Instructions:
**A.** According to the passage on Laravel's Blade template engine, what PHP version does the last of the three echo statements require?
**B.** Continue the passage on Laravel's Blade template engine, starting right after its final sentence.
— Start of Passage given —
While perhaps not as powerful as the Twig template engine, Laravel's Blade template engine does pretty much everything you're likely to need done in your view templates and it does it with more intuitive syntax. So I wanted to give it some props here that it very much deserves.
To boil Blade down to its very basics, there are three essential construct types you need to know:
To boil Blade down to its very basics, there are three essential construct types you need to know:
- {{ $var }} - output a variable
- {!! $html !!} - output some HTML (previously sanitized, we hope)
- @something - the equivalent of the if/else/foreach statements in PHP
Basically, any PHP statement you need to use will work within the body of these three constructs. So here are some control flow statements in Blade:
@foreach ($companies as $i => $company)
@endforeach
@if ($something === null)
@endif
And here are three versions of an echo statement that all work the same:
{{ $name === null ? 'Unknown Name' : $name }}
{{ $name or 'Unknown Name' }}
{{ $name ?? 'Unknown Name' }}
(Note: this last statement requires PHP7+)
Why is all this important? The main benefit here is in keeping your output statements very simple. After all, you want your view template to be all about the HTML, not the underlying code.
— End of Passage given —
— Start of Records supplied —
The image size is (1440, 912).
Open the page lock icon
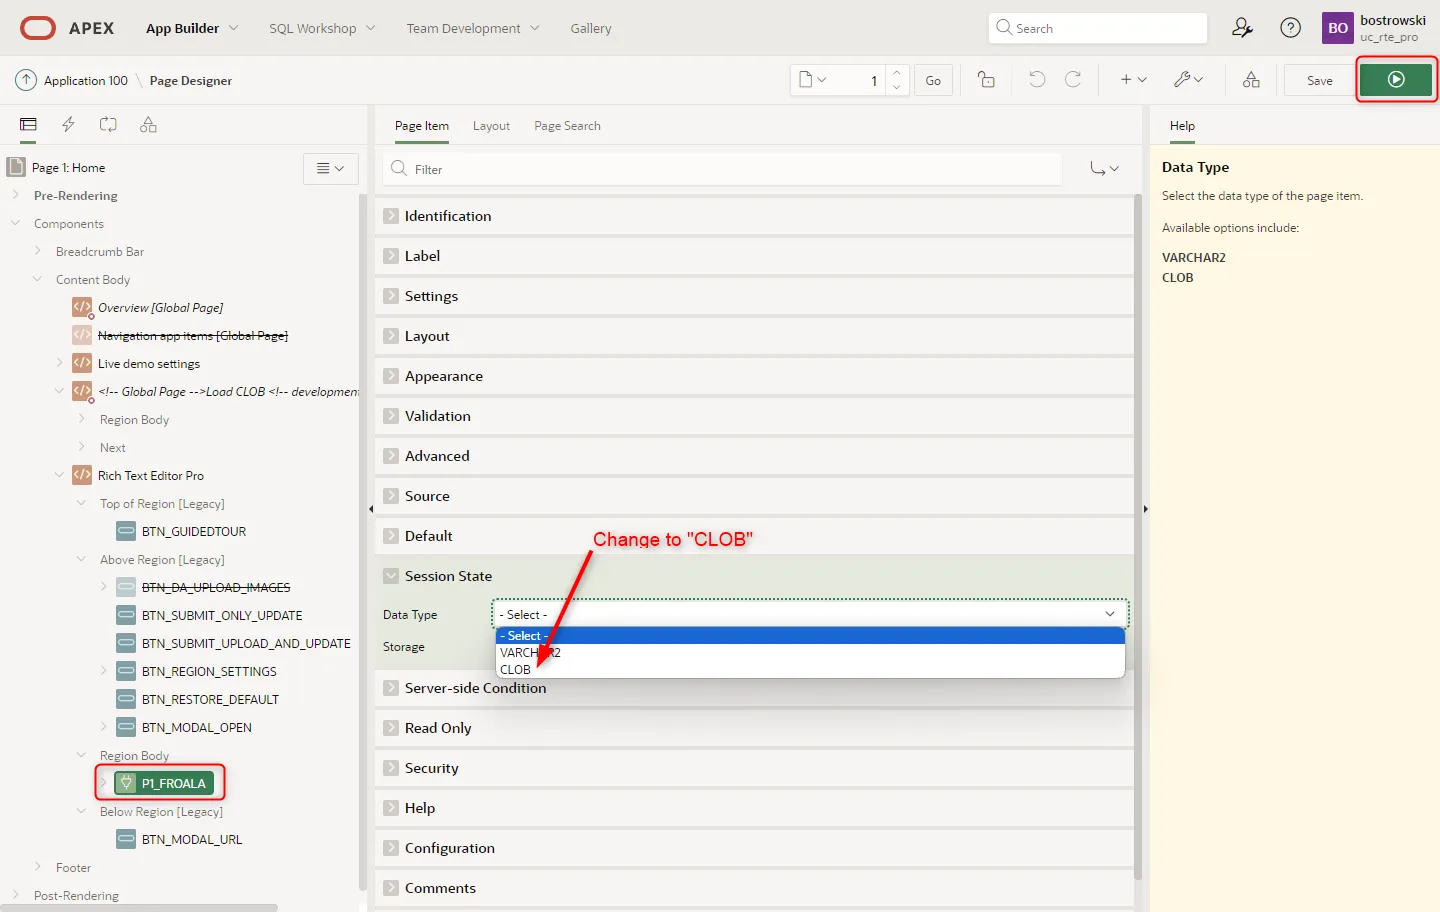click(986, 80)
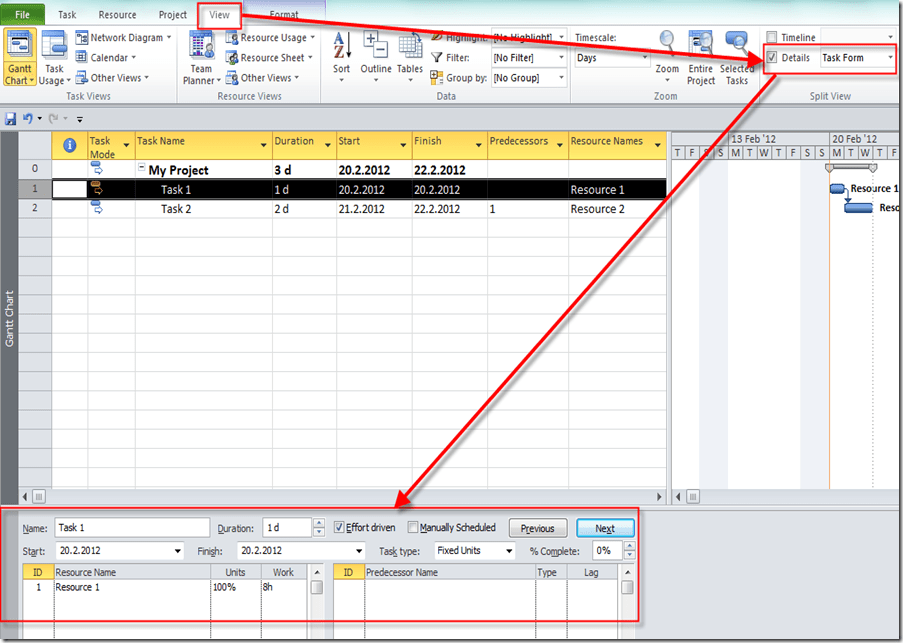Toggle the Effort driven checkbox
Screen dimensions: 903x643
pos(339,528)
— End of Records supplied —
Answers to the tasks:
**A.** It requires PHP7 or later.

**B.**
As an example of a real-life benefit, here's an issue I ran across recently:
When beginning a project, the client specified that they needed to know whether a person owned or rented their property. So I created a boolean field called "own". If not owned, then rented...right?
Nearing project completion, the client tells me that they need to also know if the question wasn't answered. So now we have three states...own, rented and null. Rather than ditch my boolean field, I can take advantage of the nullable property of the database field. Unfortunately, the backend database and O/S that hosts this application differ from development to staging/production, so I can't guarantee that the model's value will return NULL, a boolean, an integer or string. Thankfully, all I have to do is update my blade statement, like so:
{{ $own === null || $own === "" ? "" : $own == 1 ? "Own" : "Rent" }}
Smooth...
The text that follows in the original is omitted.